Did they change the Sp02 rang recently? Im an EMT Offshore in CA and ive always followed the rang of normal SP02 96%-99% not 94%-98% and workable 02 needs to be maintained above >96% Also ED drugs and the L and M in SAMPLE? I didn't hear him ask about current meds/ contraindication investigation? good video though
That could be your state guideline. NREMT for both EMT and PARAMEDIC are >94% for almost any medical case. The normal range should be 94-99. In this situation the ACLS algorhythm is the standard.
II. Oxygenation of chest pain and stroke patients a. 2 L/min via nasal cannula for patients who i. Complain of dyspnea ii. Experience signs and symptoms of shock iii. Experience heart failure iv. Have an SpO₂ of less than 94% (on room air) b. Titrate oxygen to maintain an SpO₂ of at least 94% You are correct sir!! 2016 NREMT Guidelines NCCP pg. 7 (but why does he want to stop at 98%? is there a reason?) BUT what about the Erectile Dysfunction or the Last Oral Intake or Current Medication ?? Hypothetically couldn't that be a critical fail for not taking proper precautions before giving a drug intervention?
@@eduardodiaz9354 So in the field everyone you've come into contact with with an SP02 of 99%, and short of breath you've given oxygen?? You sir are high or do not work in the field.

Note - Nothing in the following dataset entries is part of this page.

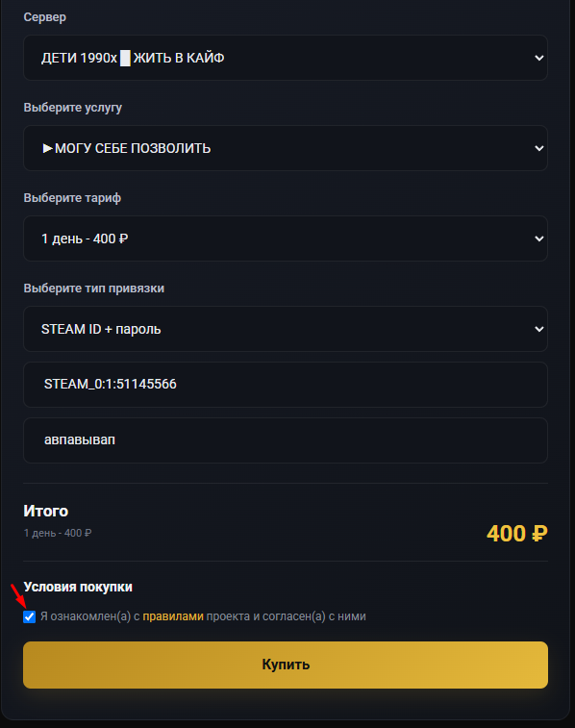The height and width of the screenshot is (728, 575).
Task: Open the STEAM ID + пароль binding type selector
Action: pos(286,329)
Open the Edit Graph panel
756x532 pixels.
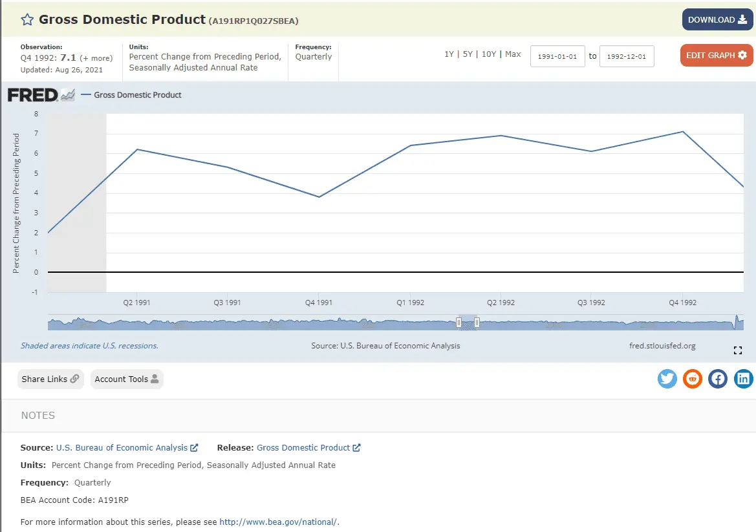(716, 56)
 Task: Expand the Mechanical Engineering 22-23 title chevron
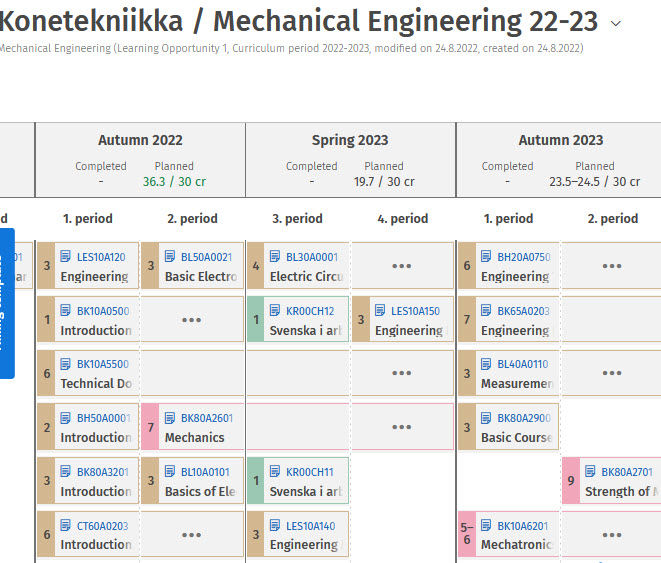pyautogui.click(x=616, y=23)
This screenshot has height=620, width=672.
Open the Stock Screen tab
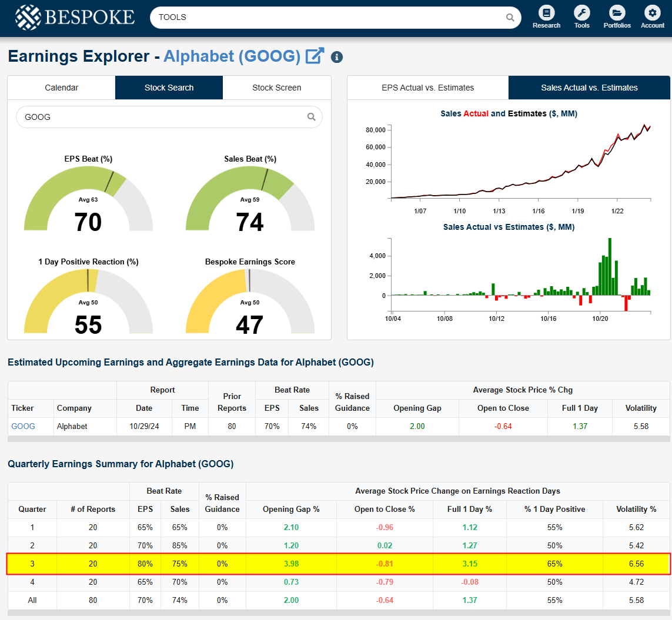pyautogui.click(x=276, y=88)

Ok, in Massachusetts you do not give pts O2 if they do not need it. And obviously I am assessing my pt because if they are short of breath and they are a psych I am not giving them 15 lpm via nrb to a pt. At MOST I am giving them 2 lpm via nasal. MAYBE. No reason to give them o2. That's foolish
Interesting conversations here. Let's look at this in a real time situation. If a patient is short of breath, giving oxygen is going to be priority (obviously). While you're unwrapping the nasal cannula/O2 mask and getting it ready, why not get your partner to put the sats probe on? At the end of the day, treating dyspnoea is more important than getting an RA sats reading.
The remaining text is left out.